REST with Basic Authentication in BizTalk 2010

Initial setup:

• WCF-Custom send port with WebHttpBinding
• Transport security, client credential type Basic
• Custom Endpoint Behavior
o Method = PUT
o UrlTemplate = /MessageType
• Credentials via WCF-Custom properties tab

Result: No authorization header sent to target service.

First attempt to resolve the issue:

• Method POST instead of method PUT.
• Extra parameter in Custom Endpoint Behavior: BasicAuthorization.
• Basic Authorization parameter contains username:password.
• Code added to MessageInspector:

//Add Http Header
if (!String.IsNullOrEmpty(BasicAuthorization))
{
string encoded =
System.Convert.ToBase64String(System.Text.Encoding.GetEncoding(“ISO-8859-1”).GetBytes(BasicAuthorization));
requestMessageProperty.Headers.Add(“Authorization”, “Basic ” + encoded);
}

Also found the following code which I didn’t try out in the end:

//Add SOAP Header
//MessageHeader header = MessageHeader.CreateHeader(“Authorization”, “”, “Basic Y19udGk6Q29udGlfQjNTVA==”);
//OperationContext.Current.OutgoingMessageHeaders.Add(header);

Result: No authorization header sent to target service.

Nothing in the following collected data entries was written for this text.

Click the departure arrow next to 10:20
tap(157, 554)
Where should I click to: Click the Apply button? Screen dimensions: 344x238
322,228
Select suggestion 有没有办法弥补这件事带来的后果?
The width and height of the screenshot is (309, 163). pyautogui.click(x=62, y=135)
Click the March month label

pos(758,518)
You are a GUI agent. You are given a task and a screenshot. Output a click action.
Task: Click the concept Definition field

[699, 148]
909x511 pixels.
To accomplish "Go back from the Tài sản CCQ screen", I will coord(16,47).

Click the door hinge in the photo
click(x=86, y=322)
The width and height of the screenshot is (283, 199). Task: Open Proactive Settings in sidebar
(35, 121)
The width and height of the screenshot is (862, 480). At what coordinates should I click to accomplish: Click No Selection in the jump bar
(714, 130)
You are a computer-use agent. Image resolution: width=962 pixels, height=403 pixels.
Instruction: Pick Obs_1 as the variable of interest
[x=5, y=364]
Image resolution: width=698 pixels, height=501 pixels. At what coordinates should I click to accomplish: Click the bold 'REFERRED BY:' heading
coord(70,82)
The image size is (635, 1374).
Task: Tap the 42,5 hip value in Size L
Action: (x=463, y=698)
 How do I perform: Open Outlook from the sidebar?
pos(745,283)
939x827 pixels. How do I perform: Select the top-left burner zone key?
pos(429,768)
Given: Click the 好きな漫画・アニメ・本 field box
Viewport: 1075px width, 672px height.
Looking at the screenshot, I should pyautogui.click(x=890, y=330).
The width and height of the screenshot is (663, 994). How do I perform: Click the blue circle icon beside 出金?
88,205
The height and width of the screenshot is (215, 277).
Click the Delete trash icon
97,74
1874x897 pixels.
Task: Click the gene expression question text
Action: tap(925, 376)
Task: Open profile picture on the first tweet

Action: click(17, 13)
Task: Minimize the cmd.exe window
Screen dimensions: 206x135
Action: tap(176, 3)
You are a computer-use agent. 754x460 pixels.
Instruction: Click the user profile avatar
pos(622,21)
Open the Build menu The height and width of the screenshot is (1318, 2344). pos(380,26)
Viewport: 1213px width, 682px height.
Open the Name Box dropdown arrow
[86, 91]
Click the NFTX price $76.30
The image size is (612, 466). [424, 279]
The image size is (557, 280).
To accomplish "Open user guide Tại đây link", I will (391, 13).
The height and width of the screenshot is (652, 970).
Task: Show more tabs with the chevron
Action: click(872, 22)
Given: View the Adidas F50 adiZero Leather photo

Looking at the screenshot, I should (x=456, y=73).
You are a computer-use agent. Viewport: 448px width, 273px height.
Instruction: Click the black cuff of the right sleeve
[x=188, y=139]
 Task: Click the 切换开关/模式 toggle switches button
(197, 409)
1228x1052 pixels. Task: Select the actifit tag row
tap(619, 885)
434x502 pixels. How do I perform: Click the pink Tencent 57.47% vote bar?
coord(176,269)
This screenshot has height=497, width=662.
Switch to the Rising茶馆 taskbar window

Second attempt to resolve the issue:

• Replacing method PUT with method POST allowed the use of a HTTP send port instead of a WCF-Custom send port.
• HTTP send port in binding file.
o Http method is always POST.
o SecurityMode (Transport/Message) cannot be specified. It’s derived from the endpoint address.
o AuthenticationMode Basic and UserName/Password can be specified on the Authentication tab of the Http Transport properties.

Result: Authorization header sent to target service.